Whittier Narrows Recreation Area
The Whittier Narrows Recreation Area is a 1,500-acre (6.1 km2) multi-use facility that includes North Lake, Center Lake, and Legg Lake (where radio-controlled model speedboats may be operated), a rifle and pistol shooting range, numerous softball and soccer fields with picnic tables, a paved airstrip for radio-controlled hobby aircraft, a tether car race track, and a connector trail between the Class I Rio Hondo bicycling trail.
The park is roughly bounded to the north and west by Garvey Avenue and San Gabriel Boulevard, and to the south and east by Durfee Avenue and Santa Anita/Merced Avenues. The Rosemead Blvd (State Route 19) exit south from the Pomona (60) Freeway is a convenient point of access.

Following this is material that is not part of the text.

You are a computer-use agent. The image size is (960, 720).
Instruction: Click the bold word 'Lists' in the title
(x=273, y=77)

The Whittier Narrows Nature Center, located within the Recreation Area, contains exhibits about the flora and animals of the river habitat, as well as live displays. The facility provides public programs, lectures, ranger tours, and educational opportunities. A proposed new interpretive center sparked criticism in October 2008 due to the probable destruction of a huge portion of existing wildlife habitat.
Dragon sculptures by Benjamin Dominquez can be found here; others can be found at the Laguna de San Gabriel Nautical Playground at San Gabriel’s Vincent Lugo Park.
Whittier Narrows
The Whittier Narrows are a narrows or water gap located in Los Angeles County, California, between the Puente Hills to the east and the Montebello Hills to the west. The San Gabriel Valley’s southern edge is marked by the gap, through which the Rio Hondo and the San Gabriel River flow to into the Los Angeles Basin. The Narrows are near the intersection of Interstate 605 (San Gabriel River Freeway) and California State Route 60. (the Pomona Freeway).

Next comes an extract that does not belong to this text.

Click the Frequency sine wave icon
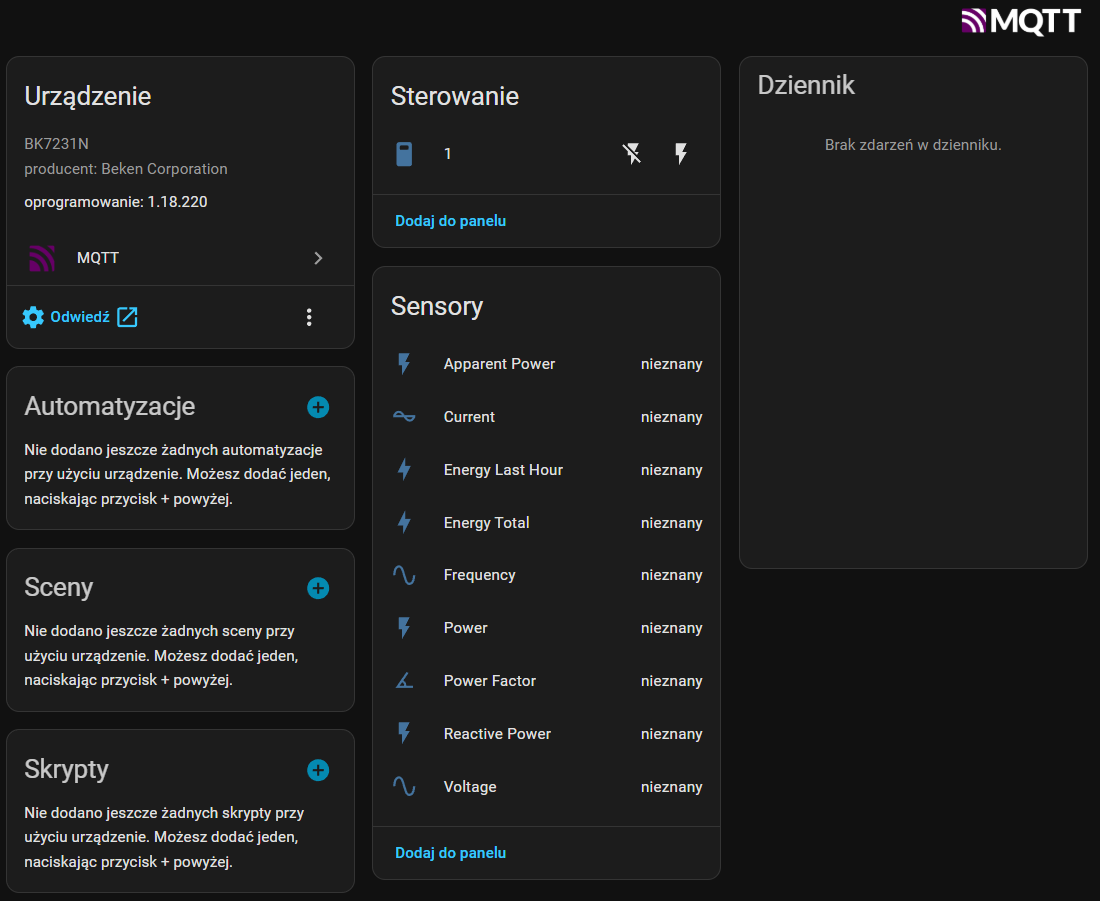This screenshot has width=1100, height=901. point(404,575)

The Spanish Portolá expedition, the first European land exploration of Alta California, discovered Whittier Narrows on its way back to San Diego. The party had followed San Jose Creek on the way out, reaching the San Gabriel River north of the Narrows. “We started out in the morning through the gap of the valley of San Miguel [now San Gabriel], which is very full of trees; we traveled a long while to the southwest on the edge of the stream, which, rising from a copious spring of water in the same gap, merits now the name of river; its plain is covered with willows and some slender cotton woods,” wrote Franciscan missionary Juan Crespi in his diary. A flood in 1776 forced the relocation of Mission Vieja to Mission San Gabriel Arcángel in San Gabriel.
Whittier Narrows served as the meeting point for various land-grant ranchos established during the Spanish-Mexican era, notably Rancho Paso de Bartolo.
At 7:42 a.m. on October 1, 1987 The 5.9 Mw Whittier Narrows earthquake struck the Greater Los Angeles Area at 5:09 a.m. PDT, with a maximum Mercalli intensity of VIII (Severe).